Try it: Present the following entries again, word for word and in full.

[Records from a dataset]
==================================================

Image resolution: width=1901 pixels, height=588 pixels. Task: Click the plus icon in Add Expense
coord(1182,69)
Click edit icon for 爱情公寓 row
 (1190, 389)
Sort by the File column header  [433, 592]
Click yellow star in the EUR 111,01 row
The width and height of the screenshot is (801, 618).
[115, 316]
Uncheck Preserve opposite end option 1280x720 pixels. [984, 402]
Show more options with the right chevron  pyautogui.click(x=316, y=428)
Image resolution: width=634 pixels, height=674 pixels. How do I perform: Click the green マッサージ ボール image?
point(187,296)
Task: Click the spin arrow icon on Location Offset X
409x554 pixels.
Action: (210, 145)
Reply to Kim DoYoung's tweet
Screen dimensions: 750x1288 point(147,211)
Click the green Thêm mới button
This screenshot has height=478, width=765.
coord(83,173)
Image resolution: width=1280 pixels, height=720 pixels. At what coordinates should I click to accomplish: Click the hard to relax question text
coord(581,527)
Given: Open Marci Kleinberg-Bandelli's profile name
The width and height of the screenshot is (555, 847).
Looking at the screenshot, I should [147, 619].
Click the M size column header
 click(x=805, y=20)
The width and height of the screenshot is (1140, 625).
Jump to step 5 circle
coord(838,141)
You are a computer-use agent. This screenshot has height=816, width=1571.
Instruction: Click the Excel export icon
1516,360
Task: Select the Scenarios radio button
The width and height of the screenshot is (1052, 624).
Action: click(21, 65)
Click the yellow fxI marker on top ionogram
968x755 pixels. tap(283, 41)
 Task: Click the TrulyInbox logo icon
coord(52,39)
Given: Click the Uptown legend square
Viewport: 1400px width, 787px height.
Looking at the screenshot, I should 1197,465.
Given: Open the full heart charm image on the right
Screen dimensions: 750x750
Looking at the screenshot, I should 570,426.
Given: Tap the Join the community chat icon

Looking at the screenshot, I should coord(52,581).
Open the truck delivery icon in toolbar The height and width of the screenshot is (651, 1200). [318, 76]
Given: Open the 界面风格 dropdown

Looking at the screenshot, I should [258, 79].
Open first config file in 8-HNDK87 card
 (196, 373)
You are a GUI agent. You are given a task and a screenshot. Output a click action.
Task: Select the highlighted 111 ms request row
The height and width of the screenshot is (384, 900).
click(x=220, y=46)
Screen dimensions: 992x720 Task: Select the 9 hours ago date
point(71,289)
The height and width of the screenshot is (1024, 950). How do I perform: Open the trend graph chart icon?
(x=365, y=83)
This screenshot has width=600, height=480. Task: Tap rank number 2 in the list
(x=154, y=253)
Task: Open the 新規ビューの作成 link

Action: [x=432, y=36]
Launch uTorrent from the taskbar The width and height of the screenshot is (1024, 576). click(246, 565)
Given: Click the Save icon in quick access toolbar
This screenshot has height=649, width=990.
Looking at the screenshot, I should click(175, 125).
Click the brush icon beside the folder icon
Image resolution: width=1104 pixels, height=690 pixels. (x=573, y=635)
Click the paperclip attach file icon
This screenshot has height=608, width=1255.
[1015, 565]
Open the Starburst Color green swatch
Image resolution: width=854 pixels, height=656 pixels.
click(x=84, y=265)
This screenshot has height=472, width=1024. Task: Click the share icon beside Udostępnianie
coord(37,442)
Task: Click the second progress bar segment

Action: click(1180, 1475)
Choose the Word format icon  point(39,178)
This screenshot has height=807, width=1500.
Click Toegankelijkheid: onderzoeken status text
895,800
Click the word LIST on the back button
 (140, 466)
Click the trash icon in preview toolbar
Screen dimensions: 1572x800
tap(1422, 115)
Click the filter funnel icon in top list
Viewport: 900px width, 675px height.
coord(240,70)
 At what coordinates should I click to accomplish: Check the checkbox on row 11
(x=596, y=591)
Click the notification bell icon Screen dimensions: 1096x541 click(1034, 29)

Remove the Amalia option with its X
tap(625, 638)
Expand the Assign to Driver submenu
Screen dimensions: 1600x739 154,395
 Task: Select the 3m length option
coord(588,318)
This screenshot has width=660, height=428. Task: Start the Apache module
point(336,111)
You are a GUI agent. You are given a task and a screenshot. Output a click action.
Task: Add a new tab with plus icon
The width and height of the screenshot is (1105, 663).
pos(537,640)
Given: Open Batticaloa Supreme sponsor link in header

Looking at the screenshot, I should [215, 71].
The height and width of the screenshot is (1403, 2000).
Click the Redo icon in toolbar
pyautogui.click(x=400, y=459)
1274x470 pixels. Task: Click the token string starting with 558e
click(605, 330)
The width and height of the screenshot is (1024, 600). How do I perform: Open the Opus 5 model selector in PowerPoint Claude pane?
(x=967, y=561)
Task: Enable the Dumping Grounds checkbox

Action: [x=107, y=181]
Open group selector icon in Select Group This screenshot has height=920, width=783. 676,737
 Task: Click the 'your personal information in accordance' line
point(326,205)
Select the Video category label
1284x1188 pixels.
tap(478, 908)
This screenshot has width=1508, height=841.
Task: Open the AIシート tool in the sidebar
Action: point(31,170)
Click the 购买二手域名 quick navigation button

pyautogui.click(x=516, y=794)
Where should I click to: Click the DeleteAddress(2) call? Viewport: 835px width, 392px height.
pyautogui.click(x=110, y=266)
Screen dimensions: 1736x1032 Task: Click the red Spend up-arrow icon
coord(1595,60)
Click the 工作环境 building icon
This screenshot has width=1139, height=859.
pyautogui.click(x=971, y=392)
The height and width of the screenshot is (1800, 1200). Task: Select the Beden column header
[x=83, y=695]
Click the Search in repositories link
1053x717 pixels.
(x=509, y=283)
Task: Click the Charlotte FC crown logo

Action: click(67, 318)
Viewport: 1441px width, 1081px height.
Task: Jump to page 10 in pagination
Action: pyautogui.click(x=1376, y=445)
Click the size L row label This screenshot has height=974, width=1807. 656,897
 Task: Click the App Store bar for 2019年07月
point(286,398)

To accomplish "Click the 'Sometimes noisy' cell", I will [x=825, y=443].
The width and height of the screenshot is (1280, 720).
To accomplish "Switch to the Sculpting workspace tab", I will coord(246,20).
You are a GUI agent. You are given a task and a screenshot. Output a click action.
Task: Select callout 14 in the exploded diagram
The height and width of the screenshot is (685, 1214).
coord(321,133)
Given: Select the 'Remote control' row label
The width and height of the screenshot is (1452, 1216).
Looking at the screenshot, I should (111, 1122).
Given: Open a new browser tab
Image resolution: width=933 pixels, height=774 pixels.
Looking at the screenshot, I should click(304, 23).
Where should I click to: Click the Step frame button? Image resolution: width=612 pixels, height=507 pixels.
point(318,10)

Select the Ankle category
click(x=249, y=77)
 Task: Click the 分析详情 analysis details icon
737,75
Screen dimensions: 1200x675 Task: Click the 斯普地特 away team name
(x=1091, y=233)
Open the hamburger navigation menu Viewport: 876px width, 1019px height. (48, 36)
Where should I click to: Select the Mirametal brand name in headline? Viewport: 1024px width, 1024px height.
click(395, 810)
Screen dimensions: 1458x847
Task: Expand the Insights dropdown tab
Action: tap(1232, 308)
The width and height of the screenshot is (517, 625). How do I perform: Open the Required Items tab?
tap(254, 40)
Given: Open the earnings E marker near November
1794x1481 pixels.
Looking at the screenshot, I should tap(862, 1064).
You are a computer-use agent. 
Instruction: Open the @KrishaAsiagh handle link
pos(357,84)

==================================================

Response to the task:
Image resolution: width=1901 pixels, height=588 pixels. Task: Click the plus icon in Add Expense
coord(1182,69)
Click edit icon for 爱情公寓 row
 (1190, 389)
Sort by the File column header  [433, 592]
Click yellow star in the EUR 111,01 row
The width and height of the screenshot is (801, 618).
[115, 316]
Uncheck Preserve opposite end option 1280x720 pixels. [984, 402]
Show more options with the right chevron  pyautogui.click(x=316, y=428)
Image resolution: width=634 pixels, height=674 pixels. How do I perform: Click the green マッサージ ボール image?
point(187,296)
Task: Click the spin arrow icon on Location Offset X
409x554 pixels.
Action: (210, 145)
Reply to Kim DoYoung's tweet
Screen dimensions: 750x1288 point(147,211)
Click the green Thêm mới button
This screenshot has height=478, width=765.
coord(83,173)
Image resolution: width=1280 pixels, height=720 pixels. At what coordinates should I click to accomplish: Click the hard to relax question text
coord(581,527)
Given: Open Marci Kleinberg-Bandelli's profile name
The width and height of the screenshot is (555, 847).
Looking at the screenshot, I should [147, 619].
Click the M size column header
 click(x=805, y=20)
The width and height of the screenshot is (1140, 625).
Jump to step 5 circle
coord(838,141)
You are a computer-use agent. This screenshot has height=816, width=1571.
Instruction: Click the Excel export icon
1516,360
Task: Select the Scenarios radio button
The width and height of the screenshot is (1052, 624).
Action: click(21, 65)
Click the yellow fxI marker on top ionogram
968x755 pixels. tap(283, 41)
 Task: Click the TrulyInbox logo icon
coord(52,39)
Given: Click the Uptown legend square
Viewport: 1400px width, 787px height.
Looking at the screenshot, I should 1197,465.
Given: Open the full heart charm image on the right
Screen dimensions: 750x750
Looking at the screenshot, I should 570,426.
Given: Tap the Join the community chat icon

Looking at the screenshot, I should coord(52,581).
Open the truck delivery icon in toolbar The height and width of the screenshot is (651, 1200). [318, 76]
Given: Open the 界面风格 dropdown

Looking at the screenshot, I should [258, 79].
Open first config file in 8-HNDK87 card
 (196, 373)
You are a GUI agent. You are given a task and a screenshot. Output a click action.
Task: Select the highlighted 111 ms request row
The height and width of the screenshot is (384, 900).
click(x=220, y=46)
Screen dimensions: 992x720 Task: Select the 9 hours ago date
point(71,289)
The height and width of the screenshot is (1024, 950). How do I perform: Open the trend graph chart icon?
(x=365, y=83)
This screenshot has width=600, height=480. Task: Tap rank number 2 in the list
(x=154, y=253)
Task: Open the 新規ビューの作成 link

Action: [x=432, y=36]
Launch uTorrent from the taskbar The width and height of the screenshot is (1024, 576). click(246, 565)
Given: Click the Save icon in quick access toolbar
This screenshot has height=649, width=990.
Looking at the screenshot, I should click(175, 125).
Click the brush icon beside the folder icon
Image resolution: width=1104 pixels, height=690 pixels. (x=573, y=635)
Click the paperclip attach file icon
This screenshot has height=608, width=1255.
[1015, 565]
Open the Starburst Color green swatch
Image resolution: width=854 pixels, height=656 pixels.
click(x=84, y=265)
This screenshot has height=472, width=1024. Task: Click the share icon beside Udostępnianie
coord(37,442)
Task: Click the second progress bar segment

Action: click(1180, 1475)
Choose the Word format icon  point(39,178)
This screenshot has height=807, width=1500.
Click Toegankelijkheid: onderzoeken status text
895,800
Click the word LIST on the back button
 (140, 466)
Click the trash icon in preview toolbar
Screen dimensions: 1572x800
tap(1422, 115)
Click the filter funnel icon in top list
Viewport: 900px width, 675px height.
coord(240,70)
 At what coordinates should I click to accomplish: Check the checkbox on row 11
(x=596, y=591)
Click the notification bell icon Screen dimensions: 1096x541 click(1034, 29)

Remove the Amalia option with its X
tap(625, 638)
Expand the Assign to Driver submenu
Screen dimensions: 1600x739 154,395
 Task: Select the 3m length option
coord(588,318)
This screenshot has width=660, height=428. Task: Start the Apache module
point(336,111)
You are a GUI agent. You are given a task and a screenshot. Output a click action.
Task: Add a new tab with plus icon
The width and height of the screenshot is (1105, 663).
pos(537,640)
Given: Open Batticaloa Supreme sponsor link in header

Looking at the screenshot, I should [215, 71].
The height and width of the screenshot is (1403, 2000).
Click the Redo icon in toolbar
pyautogui.click(x=400, y=459)
1274x470 pixels. Task: Click the token string starting with 558e
click(605, 330)
The width and height of the screenshot is (1024, 600). How do I perform: Open the Opus 5 model selector in PowerPoint Claude pane?
(x=967, y=561)
Task: Enable the Dumping Grounds checkbox

Action: [x=107, y=181]
Open group selector icon in Select Group This screenshot has height=920, width=783. 676,737
 Task: Click the 'your personal information in accordance' line
point(326,205)
Select the Video category label
1284x1188 pixels.
tap(478, 908)
This screenshot has width=1508, height=841.
Task: Open the AIシート tool in the sidebar
Action: point(31,170)
Click the 购买二手域名 quick navigation button

pyautogui.click(x=516, y=794)
Where should I click to: Click the DeleteAddress(2) call? Viewport: 835px width, 392px height.
pyautogui.click(x=110, y=266)
Screen dimensions: 1736x1032 Task: Click the red Spend up-arrow icon
coord(1595,60)
Click the 工作环境 building icon
This screenshot has width=1139, height=859.
pyautogui.click(x=971, y=392)
The height and width of the screenshot is (1800, 1200). Task: Select the Beden column header
[x=83, y=695]
Click the Search in repositories link
1053x717 pixels.
(x=509, y=283)
Task: Click the Charlotte FC crown logo

Action: click(67, 318)
Viewport: 1441px width, 1081px height.
Task: Jump to page 10 in pagination
Action: pyautogui.click(x=1376, y=445)
Click the size L row label This screenshot has height=974, width=1807. 656,897
 Task: Click the App Store bar for 2019年07月
point(286,398)

To accomplish "Click the 'Sometimes noisy' cell", I will [x=825, y=443].
The width and height of the screenshot is (1280, 720).
To accomplish "Switch to the Sculpting workspace tab", I will coord(246,20).
You are a GUI agent. You are given a task and a screenshot. Output a click action.
Task: Select callout 14 in the exploded diagram
The height and width of the screenshot is (685, 1214).
coord(321,133)
Given: Select the 'Remote control' row label
The width and height of the screenshot is (1452, 1216).
Looking at the screenshot, I should (111, 1122).
Given: Open a new browser tab
Image resolution: width=933 pixels, height=774 pixels.
Looking at the screenshot, I should click(304, 23).
Where should I click to: Click the Step frame button? Image resolution: width=612 pixels, height=507 pixels.
point(318,10)

Select the Ankle category
click(x=249, y=77)
 Task: Click the 分析详情 analysis details icon
737,75
Screen dimensions: 1200x675 Task: Click the 斯普地特 away team name
(x=1091, y=233)
Open the hamburger navigation menu Viewport: 876px width, 1019px height. (48, 36)
Where should I click to: Select the Mirametal brand name in headline? Viewport: 1024px width, 1024px height.
click(395, 810)
Screen dimensions: 1458x847
Task: Expand the Insights dropdown tab
Action: tap(1232, 308)
The width and height of the screenshot is (517, 625). How do I perform: Open the Required Items tab?
tap(254, 40)
Given: Open the earnings E marker near November
1794x1481 pixels.
Looking at the screenshot, I should tap(862, 1064).
You are a computer-use agent. 
Instruction: Open the @KrishaAsiagh handle link
pos(357,84)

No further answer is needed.